Let me know if this helps or if you have other questions.

Jason,

It sounds like you are saying this was simply a choice on the part of the DAQ software engineers.

If it is a driver (software) issue, why isn't it sufficient to send the programmer the error,

but leave it up to him or her what to do with it, rather than forcing us to reprogam the counter?

As I said, me and others would choose other options for how to proceed

Regards,

Bob

Bob,

When it comes down to it, the error is there to protect data integrity. The chip does not stop counting - when the FIFO over run condition is met the HW sets a flag for the driver and the driver immediately throws an error. The error prevents the driver from returning data with missing samples. If we ignored the error, we would have no way to tell you when the over run occurred or how often it occurred and would be giving you bad data.  We will always choose throwing an error rather than returning incorrect data. As far as just allowing a user to ignore the error, this is not possible with DAQmx. HW errors result in tasks being stopped.

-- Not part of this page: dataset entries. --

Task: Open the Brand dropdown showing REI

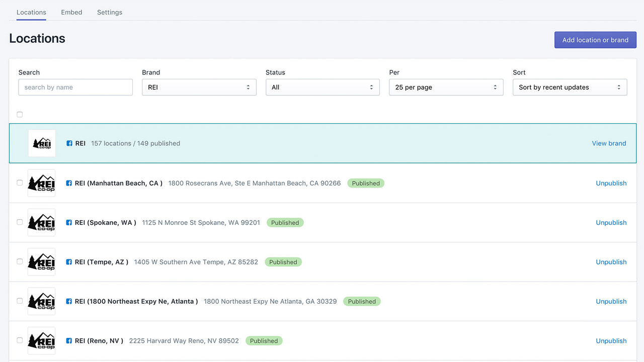Action: point(199,87)
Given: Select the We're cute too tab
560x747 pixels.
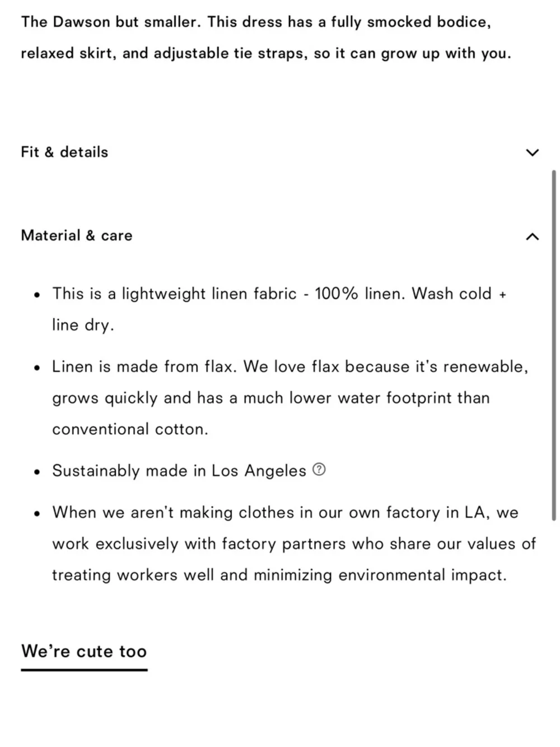Looking at the screenshot, I should [x=84, y=651].
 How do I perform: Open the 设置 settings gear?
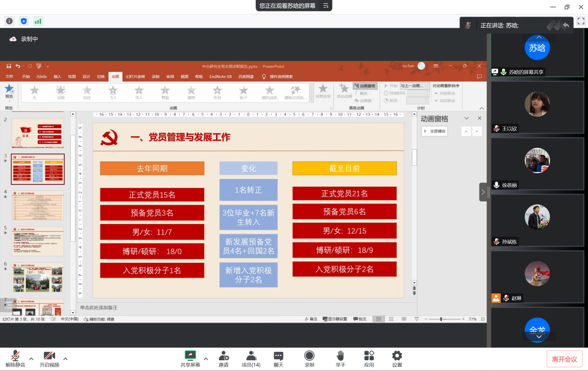(397, 358)
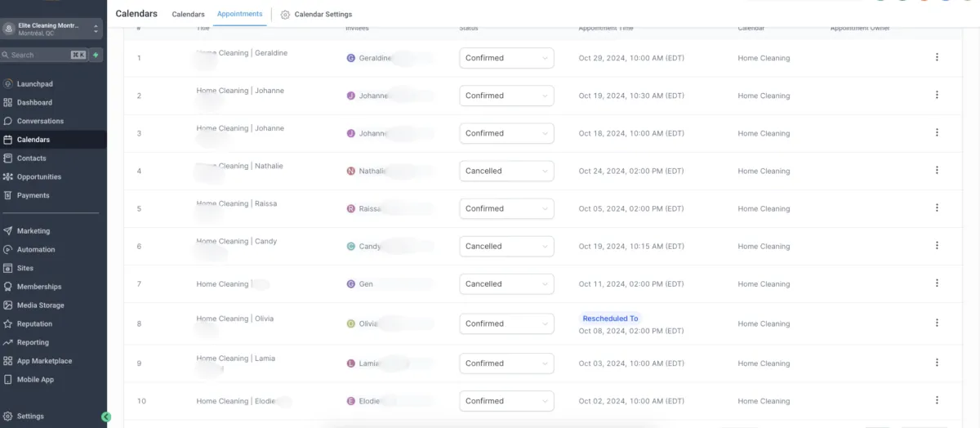
Task: Click the Settings gear icon in sidebar
Action: point(7,417)
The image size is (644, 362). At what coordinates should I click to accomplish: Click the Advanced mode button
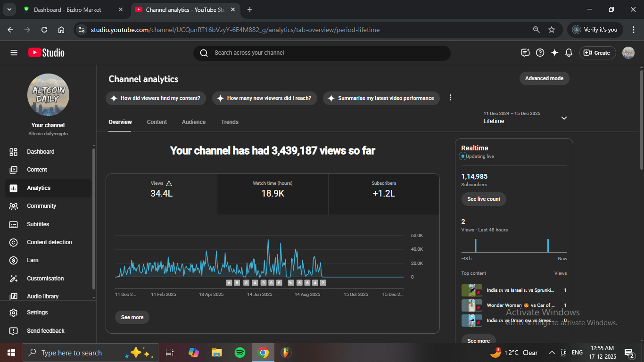click(544, 78)
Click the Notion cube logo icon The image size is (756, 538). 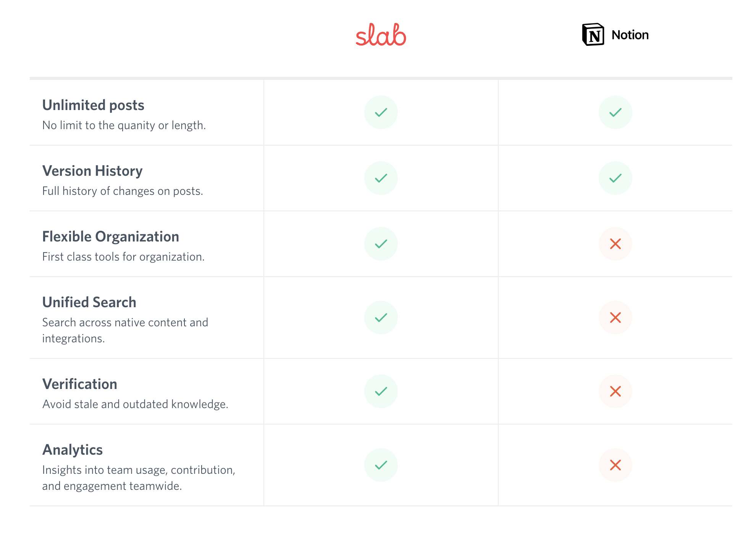[593, 35]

In my opinion, rather than ignore valid errors in SW the best solution is to filter the input (which it sounds like you already know how to do) or use HW that supports higher rates. For your case, a bouncing switch is causing the problem and you'd want to throw that data out anyway - you can filter that signal with external or internal mechanisms and only acquire the data you need. As for higher rates, we have the exact same behavior in AI - we throw an FIFO overflow if the FIFO overflows and there is no way to mask/ignore that error. Even though you can acquire AI at up to 1.25 MS/s (on M-series) this isn't generally a problem because the FIFO on AI is ~4kS. The USB 621x device have a 1kS FIFO on counter inputs and they can buffer inputs at up to 1MS/s.   

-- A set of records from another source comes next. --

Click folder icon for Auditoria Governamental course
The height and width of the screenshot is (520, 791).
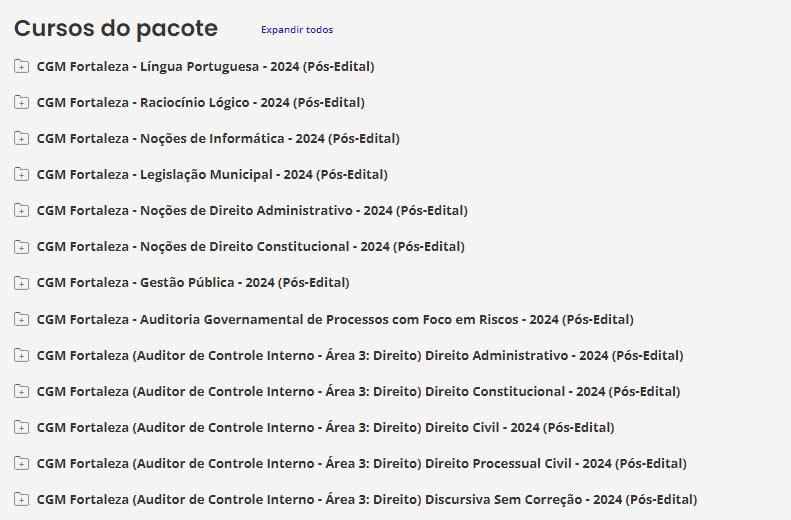21,320
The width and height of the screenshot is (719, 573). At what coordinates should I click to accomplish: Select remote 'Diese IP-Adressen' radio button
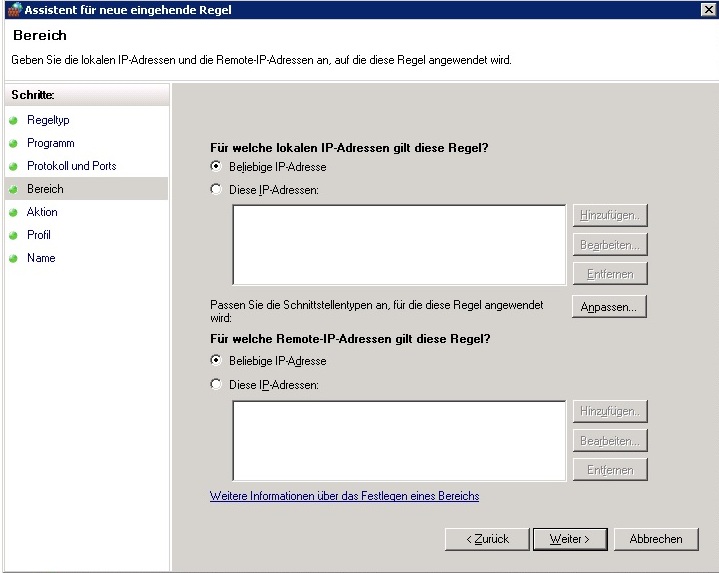point(216,385)
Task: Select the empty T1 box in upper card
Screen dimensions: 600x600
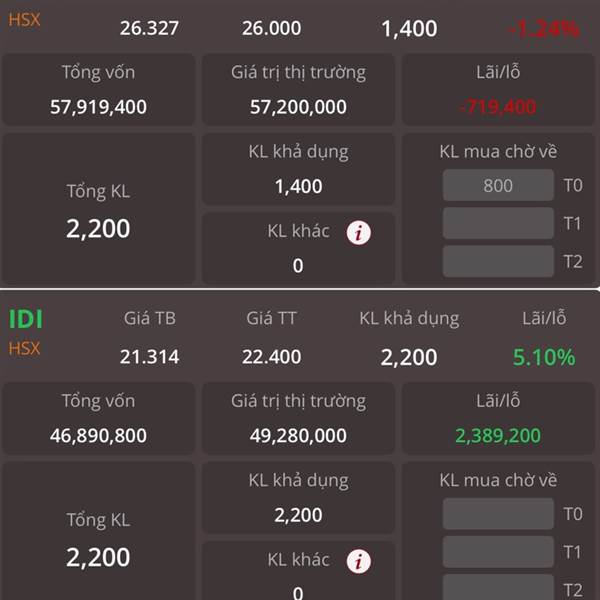Action: [x=498, y=223]
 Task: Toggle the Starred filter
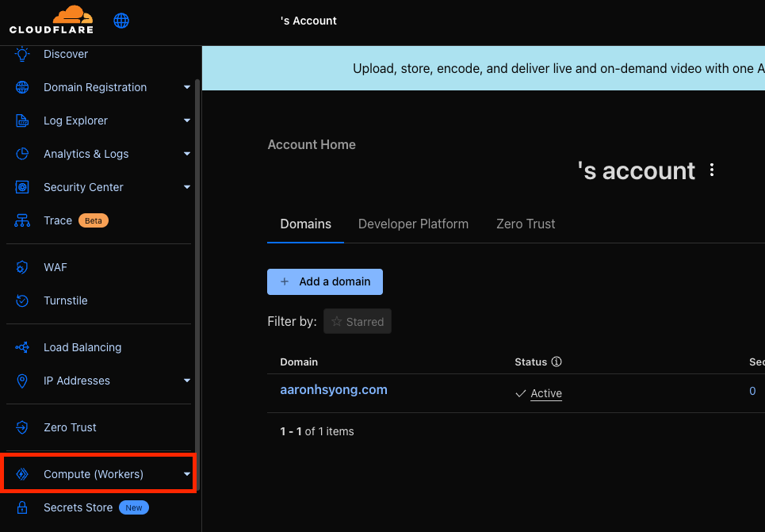click(358, 321)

Hope this clears things up, please post back if you have additional questions/feedback.

Thanks,

Andrew S

Multifunction DAQ Product Support Engineer

National Instruments

Andrew,

Thanks for clearing that up.  And thanks for passing on my suggestion.  I hope it gets implemented.  However, I did not suggest ingnoring the error flag on overruns and I am still not sure why NIDAQ can't both throw the error (via the read vi error cluster) and still return the data and not shut down.  How does this affect the integrity?  In both cases the user is alerted to the error.  I could almost understand the current logic if there were some information lost, for example, if the chip did stop transfers on the overrun error, but you seemed to say that the chip kept going---including DMA transfers I presume.  In that regard, does the driver throw the error immediately or does it find out about the overrun error when the user makes a  call to the read vi and NIDAQ reads the status flag?  NIDAQ would then be limited in any scenario (except via constant polling) to determining that the error occurred between the last two calls to the read.vi.

Bob,

You say "In both cases the user is alerted to the error.  I could almost understand the current logic if there were some information lost,"  When the overflow happens information is lost as it has no place to go.  I do not understand why you think nothing has been lost, the fact that chip doesn't stop counting doesn't mean no data is lost.

Jason,

I should have said I could understand the present logic if any "additional" information might be lost by not stopping the acquisition.  Clearly on an overrun error, some unknown number of counts have already been lost, but what is gained by shutting down the acquisition process?  The question I meant to ask is:  Does stopping the acquisition on an overrun error provide any additional information that would not be available if the acquistion was allowed to continue?   I think you at NI have stated that the answer is no.   I am merely pointing out that, in fact, the reverse is true.  Shutting down the acquisition means any counts that could have been read after the overrun are permanently lost, and they would have been available if the acquisition were allowed to continue.  The software must, of course, inform the user of the overrun via the error cluster from the read vi.    But the decision of whether or not acquisition is allowed to continue should be left up to the user.   I guess it's easier to explain to a user that there was an overrun so we are not going to give you any more data.  It's a bit more difficult to explain that there was an overrun somewhere between this call to the read vi and the last one.  We don't know where in the data stream it occurred so it is up to you what you want to do with the following data. And then there would be the question of what to do if there are additional errors.  Say the DMA buffer overran as well.  Which error do you report?  Ah there are so many tradeoffs in data acquisition programming!

Regards,

Bob

I have to agree with Bob here that the user (programmer) should be given an option to continue the acquisition despite the lost samples.  Especially considering that 98% of the data acq boards with counter / timers have extremely small on-board FIFOs (1 or 2 samples) in the first place, which drastically increases the chance of producing such errors.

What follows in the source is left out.